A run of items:

┌────────

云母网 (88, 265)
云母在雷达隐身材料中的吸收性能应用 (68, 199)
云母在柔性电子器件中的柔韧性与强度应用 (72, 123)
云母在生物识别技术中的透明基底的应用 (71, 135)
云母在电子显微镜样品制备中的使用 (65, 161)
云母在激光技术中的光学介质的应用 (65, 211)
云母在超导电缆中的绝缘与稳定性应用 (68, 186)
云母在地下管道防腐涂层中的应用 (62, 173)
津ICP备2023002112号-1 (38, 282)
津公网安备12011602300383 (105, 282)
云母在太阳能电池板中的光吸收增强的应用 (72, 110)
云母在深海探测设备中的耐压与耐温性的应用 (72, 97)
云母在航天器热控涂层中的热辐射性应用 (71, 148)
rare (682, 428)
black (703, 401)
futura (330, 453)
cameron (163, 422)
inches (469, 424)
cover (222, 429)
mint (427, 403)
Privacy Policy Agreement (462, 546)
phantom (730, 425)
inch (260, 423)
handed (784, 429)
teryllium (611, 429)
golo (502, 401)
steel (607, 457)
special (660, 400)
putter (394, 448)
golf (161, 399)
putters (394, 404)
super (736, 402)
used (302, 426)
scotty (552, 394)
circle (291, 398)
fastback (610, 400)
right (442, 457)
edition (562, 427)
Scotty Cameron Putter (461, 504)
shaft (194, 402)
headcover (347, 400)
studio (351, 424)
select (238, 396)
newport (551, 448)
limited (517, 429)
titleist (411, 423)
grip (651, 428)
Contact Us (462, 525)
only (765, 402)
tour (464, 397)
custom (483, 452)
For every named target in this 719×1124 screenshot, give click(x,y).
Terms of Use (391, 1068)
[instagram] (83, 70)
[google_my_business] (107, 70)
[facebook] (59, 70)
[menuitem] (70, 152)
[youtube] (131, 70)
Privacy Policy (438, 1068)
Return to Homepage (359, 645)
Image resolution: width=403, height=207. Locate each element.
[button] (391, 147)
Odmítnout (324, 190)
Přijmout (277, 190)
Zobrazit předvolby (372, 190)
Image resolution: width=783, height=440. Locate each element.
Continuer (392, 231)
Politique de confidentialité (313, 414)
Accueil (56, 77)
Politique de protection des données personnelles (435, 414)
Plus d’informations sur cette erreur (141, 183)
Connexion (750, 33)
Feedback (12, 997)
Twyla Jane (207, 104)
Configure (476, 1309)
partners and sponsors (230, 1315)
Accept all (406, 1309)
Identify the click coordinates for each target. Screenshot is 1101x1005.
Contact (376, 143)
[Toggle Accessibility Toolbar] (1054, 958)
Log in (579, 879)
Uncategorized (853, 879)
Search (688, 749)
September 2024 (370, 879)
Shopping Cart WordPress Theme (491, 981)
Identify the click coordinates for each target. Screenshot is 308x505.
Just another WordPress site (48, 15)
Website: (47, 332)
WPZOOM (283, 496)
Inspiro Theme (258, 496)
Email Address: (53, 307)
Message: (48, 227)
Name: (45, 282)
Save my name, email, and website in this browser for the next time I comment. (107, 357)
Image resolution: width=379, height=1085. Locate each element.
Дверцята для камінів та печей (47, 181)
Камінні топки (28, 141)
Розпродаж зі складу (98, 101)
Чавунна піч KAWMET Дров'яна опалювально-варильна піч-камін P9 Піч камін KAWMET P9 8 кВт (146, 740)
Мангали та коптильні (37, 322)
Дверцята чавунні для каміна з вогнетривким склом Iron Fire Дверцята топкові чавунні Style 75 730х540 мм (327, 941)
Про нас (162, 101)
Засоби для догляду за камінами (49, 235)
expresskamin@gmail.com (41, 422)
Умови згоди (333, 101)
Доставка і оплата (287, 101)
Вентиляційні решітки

└────────

▶ Your goal
State how many lines in the items above contain the string "Privacy", and reply with the number alone.

▶ Problem solution
2